Peter von Liebenau
Wir Bamberger sind im Grunde alle Philosophen, auch wenn wir es nicht wahrhaben wollen; denn immer wieder hört man, dass jemand sagt: „Was machen die jetzt wieder für einen Sch…!“ Damit meint er „die Stadt“, die Verwaltung, ihre Bürger. Das heißt also, er geht aus sich heraus und betrachtet alles aus einer höheren, distanzierten Perspektive, denkt darüber nach – er reflektiert, philosophiert.
Um diese Philosophie zu verbessern, besuchen überraschend viele Bambergerinnen und Bamberger die alljährliche Hegelwoche allhier, auch wenn sie nicht der Universität angehören. Außerdem ist die hiesige philosophische Fakultät sehr groß, vor allem wenn man die verschiedenen Lehrbeauftragten anschaut, die sich da tummeln. Sehr interessant. Bedeutende Namen, die viel veröffentlicht haben und – zusammen mit dem Theologischen Institut und der Literaturwissenschaftlichen Fakultät zum Beispiel – aus Bamberg ein kleines Oxford oder Harvard machen. Wirklich!

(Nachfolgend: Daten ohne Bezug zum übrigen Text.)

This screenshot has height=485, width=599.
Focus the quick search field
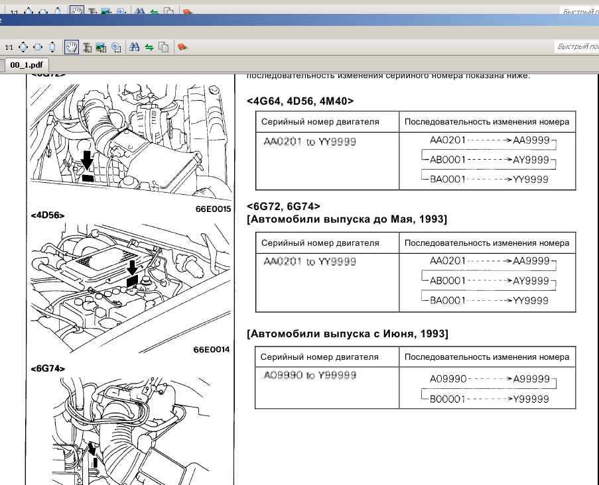[576, 47]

Außerdem gibt es da noch den Straßenkehrer bei uns an der Ecke. Ein großer Philosoph und Melancholiker. Nicht umsonst wird übrigens im Melancholie-Buch von Walter Benjamin über den „Ursprung des deutschen Trauerspiels“ Bamberg erwähnt.
Ein dunkler Mensch. Darüber kann auch die leuchtfarbene Kleidung nicht hinwegtäuschen. Unser Straßenkehrer hat eine gerade Haltung, im Innern längst gebrochen und darüber bereits wieder erhaben. Er hat eine Geradheit und Aufrichtigkeit, um die manch andere Menschen ihn beneideten, sähen sie genauer hin. Aber in unserem schnelllebigen, urbanen Bamberg hetzen ja alle an ihm vorbei.
Früher hätte man ihn als einen Erleuchteten erkannt, als einen Eremiten im Strom des Lebens und der Zeit, der seine philosophischen Meditationen an der Straßenecke abhält, diesen Diogenes und Weisen, den wir übersehen, der aber uns durchschaut, je besser, desto schneller wir an ihm vorüberhetzen.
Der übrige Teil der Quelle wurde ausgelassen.